Oms, in una settimana 1.300 morti legati al caldo estremo

A dirlo è il direttore generale dell'Oms in un post su X: "L'Europa è il continente che si sta riscaldando più rapidamente sulla Terra: in questo momento 150 milioni di persone vivono sotto ondate di caldo estremo e centinaia sono morte. Un fenomeno che prima capitava una volta ogni generazione ora si verifica quasi annualmente. Case, luoghi di lavoro e scuole non sono state costruite per queste temperature. Ma ci avevano avvertito"

caldo estremo

L’Europa è il continente che si sta riscaldando più rapidamente sulla Terra, con una velocità pari al doppio rispetto alla media globale. È la denuncia pubblicata su X da Tedros Adhanom Ghebreyesu, direttore generale dell’Organizzazione mondiale della Sanità (Oms). Ghebreyesu stima che in questo momento 150 milioni di persone vivano sotto ondate di caldo estremo e 13mila decessi dal 21 giugno a oggi siano legati alle alte temperature europee.

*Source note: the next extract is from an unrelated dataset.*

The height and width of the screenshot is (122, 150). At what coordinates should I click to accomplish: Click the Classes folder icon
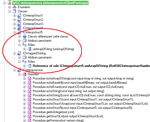click(x=14, y=11)
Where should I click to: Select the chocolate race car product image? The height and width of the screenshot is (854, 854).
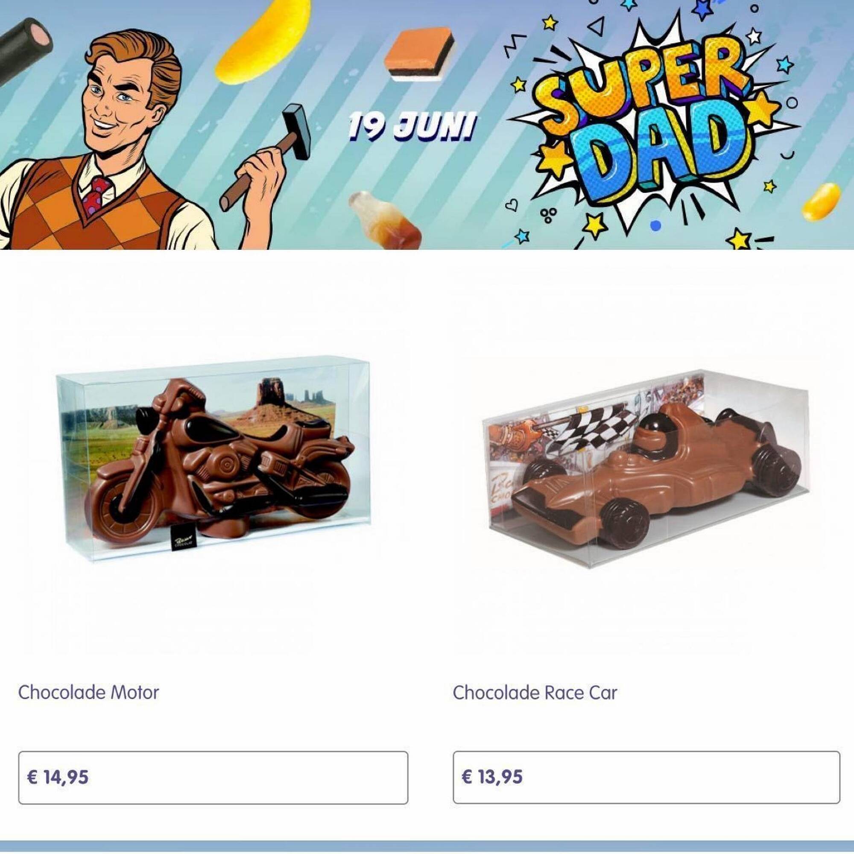645,469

Secondo l’esperto lo stress da caldo estremo è spesso chiamato il “silent killer”. “Le case, i luoghi di lavoro e le scuole europee – continua Ghebreyesu – non sono state costruite per queste temperature. Anche le reti elettriche stanno cedendo. Spinto dal cambiamento climatico e dal riscaldamento globale, il fenomeno delle ondate di calore ‘una volta ogni generazione’ si verifica ora quasi annualmente. Ma ci avevano avvertito”. L’Oms consiglia ai Paesi europei di implementare piani d’azione per la salute legati al caldo come parte di un’agenda più ampia per proteggere la salute contro il cambiamento climatico.